An international tribunal had in December unanimously ruled that India violated its obligations under the UK-India Bilateral Investment Treaty in 2014, when the income tax department slapped a Rs 10,247-crore tax demand using legislation that gave it powers to levy taxes retrospectively.

Soon after seeking Rs 10,247 crore in taxes over alleged capital gains made by the company over a 2006-07 reorganisation of India business before its listing, the tax department seized Cairn’s residual 10 per cent stake in Cairn India.

In a ruling Cairn had previously described as “final and binding”, the tribunal ordered New Delhi to pay USD 1.2 billion in damages, plus interest and costs, to compensate Cairn for the shares — long sold off by the tax department — as well as confiscated dividends and withheld tax refunds. This totals USD 1.4 billion.

Last month, Cairn wrote to the government saying its shareholders “expect early resolution, failing which they will expect Cairn to pursue the award in conformity with its rights under the treaty”.

The award can be enforced against Indian assets in numerous jurisdictions around the world for which the necessary preparations have been put in place, the letter added.

The letter did not specify the assets that might be seized but it is widely speculated that the targets could include bank accounts as well as mobile and immobile property, including the assets of public sector enterprises such as state-owned Air India, but not diplomatic assets.
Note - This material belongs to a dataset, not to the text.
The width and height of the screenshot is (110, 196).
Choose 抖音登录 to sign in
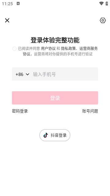click(x=55, y=135)
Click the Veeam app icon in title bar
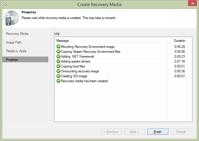The height and width of the screenshot is (141, 199). tap(5, 4)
If it does happen, India would not be the first country to face seizure of its international assets from an energy company.

In 2018, ConocoPhillips seized products from an oil refinery owned by PDVSA in the Dutch Caribbean after the Venezuelan state-owned oil company failed to honour an international judgment awarding Conoco USD 2 billion in compensation for the expropriation of its assets in 2007.

Earlier this month, Minister of State for Finance Anurag Singh Thakur had told Lok Sabha that the Cairn arbitration award was “under consideration of the government.”

Cairn Energy had in 2011, sold Cairn India to mining billionaire Anil Agarwal’s Vedanta Group, barring a minor stake of 9.8 per cent. It wanted to sell the residual stake as well but was barred by the I-T department from doing so. The government also froze the payment of dividends by Cairn India to Cairn Energy.